[What you will do] Take the lines below beginning at the line that has "Check the customer table checkbox" and stopping after the line that has "Screen dimensions: 1200x400", and print them exactly as they are, with no other lines.

━━━━━━━━━━

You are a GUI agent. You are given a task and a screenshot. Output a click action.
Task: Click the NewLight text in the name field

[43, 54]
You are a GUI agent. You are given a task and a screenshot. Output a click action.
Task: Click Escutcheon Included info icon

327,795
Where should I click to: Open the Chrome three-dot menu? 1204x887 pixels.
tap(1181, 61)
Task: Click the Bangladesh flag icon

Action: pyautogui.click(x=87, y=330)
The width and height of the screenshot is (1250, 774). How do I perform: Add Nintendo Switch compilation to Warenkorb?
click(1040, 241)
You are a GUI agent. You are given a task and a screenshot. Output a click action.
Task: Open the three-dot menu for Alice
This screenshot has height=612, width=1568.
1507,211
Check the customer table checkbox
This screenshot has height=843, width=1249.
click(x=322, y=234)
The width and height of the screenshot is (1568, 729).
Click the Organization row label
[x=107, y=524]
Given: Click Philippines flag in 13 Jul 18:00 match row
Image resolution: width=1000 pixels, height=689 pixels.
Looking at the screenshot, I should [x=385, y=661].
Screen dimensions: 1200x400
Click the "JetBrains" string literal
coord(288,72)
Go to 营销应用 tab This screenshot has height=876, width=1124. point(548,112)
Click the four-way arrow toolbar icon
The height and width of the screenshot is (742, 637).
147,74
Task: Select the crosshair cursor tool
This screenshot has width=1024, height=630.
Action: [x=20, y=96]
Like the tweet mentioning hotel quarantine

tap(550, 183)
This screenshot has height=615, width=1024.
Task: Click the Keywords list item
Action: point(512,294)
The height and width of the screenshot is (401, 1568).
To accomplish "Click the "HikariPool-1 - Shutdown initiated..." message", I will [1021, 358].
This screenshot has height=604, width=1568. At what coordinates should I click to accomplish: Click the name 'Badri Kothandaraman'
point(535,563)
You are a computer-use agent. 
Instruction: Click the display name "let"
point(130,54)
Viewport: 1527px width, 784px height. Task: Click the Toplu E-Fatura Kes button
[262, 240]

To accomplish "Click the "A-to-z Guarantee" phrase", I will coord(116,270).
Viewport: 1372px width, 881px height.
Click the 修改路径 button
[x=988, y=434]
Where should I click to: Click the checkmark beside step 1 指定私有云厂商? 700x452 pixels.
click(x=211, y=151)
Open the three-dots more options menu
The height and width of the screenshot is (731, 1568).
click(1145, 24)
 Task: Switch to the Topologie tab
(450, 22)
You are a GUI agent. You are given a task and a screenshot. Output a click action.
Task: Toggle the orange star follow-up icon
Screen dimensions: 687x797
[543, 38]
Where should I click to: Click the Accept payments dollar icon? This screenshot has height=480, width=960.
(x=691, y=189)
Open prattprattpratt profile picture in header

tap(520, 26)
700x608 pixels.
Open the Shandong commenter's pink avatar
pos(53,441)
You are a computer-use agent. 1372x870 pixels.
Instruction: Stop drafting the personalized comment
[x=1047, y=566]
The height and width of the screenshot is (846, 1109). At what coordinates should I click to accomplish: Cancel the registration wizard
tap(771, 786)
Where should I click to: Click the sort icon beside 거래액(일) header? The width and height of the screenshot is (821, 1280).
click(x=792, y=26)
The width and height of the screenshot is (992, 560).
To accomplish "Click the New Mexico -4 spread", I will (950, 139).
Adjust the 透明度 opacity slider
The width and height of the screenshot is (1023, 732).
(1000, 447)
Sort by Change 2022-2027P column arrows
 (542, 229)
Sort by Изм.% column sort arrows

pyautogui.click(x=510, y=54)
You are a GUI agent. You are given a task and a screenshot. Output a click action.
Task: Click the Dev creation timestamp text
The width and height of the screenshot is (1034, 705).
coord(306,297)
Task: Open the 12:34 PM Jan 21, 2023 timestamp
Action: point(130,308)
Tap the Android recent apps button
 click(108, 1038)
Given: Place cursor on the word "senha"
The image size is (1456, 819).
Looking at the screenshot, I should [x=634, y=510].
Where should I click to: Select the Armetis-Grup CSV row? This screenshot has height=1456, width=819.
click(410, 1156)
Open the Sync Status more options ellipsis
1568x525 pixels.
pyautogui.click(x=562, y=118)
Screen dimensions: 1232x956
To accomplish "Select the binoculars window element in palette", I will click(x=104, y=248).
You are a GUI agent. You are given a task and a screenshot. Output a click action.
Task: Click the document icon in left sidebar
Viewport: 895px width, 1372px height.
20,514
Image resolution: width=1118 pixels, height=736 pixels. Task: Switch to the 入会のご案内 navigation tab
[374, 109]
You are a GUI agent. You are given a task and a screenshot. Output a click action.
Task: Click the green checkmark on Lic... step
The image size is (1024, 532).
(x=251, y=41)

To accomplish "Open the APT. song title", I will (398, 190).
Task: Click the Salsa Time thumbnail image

━━━━━━━━━━

[Written answer]
Check the customer table checkbox
This screenshot has height=843, width=1249.
click(x=322, y=234)
The width and height of the screenshot is (1568, 729).
Click the Organization row label
[x=107, y=524]
Given: Click Philippines flag in 13 Jul 18:00 match row
Image resolution: width=1000 pixels, height=689 pixels.
Looking at the screenshot, I should [x=385, y=661].
Screen dimensions: 1200x400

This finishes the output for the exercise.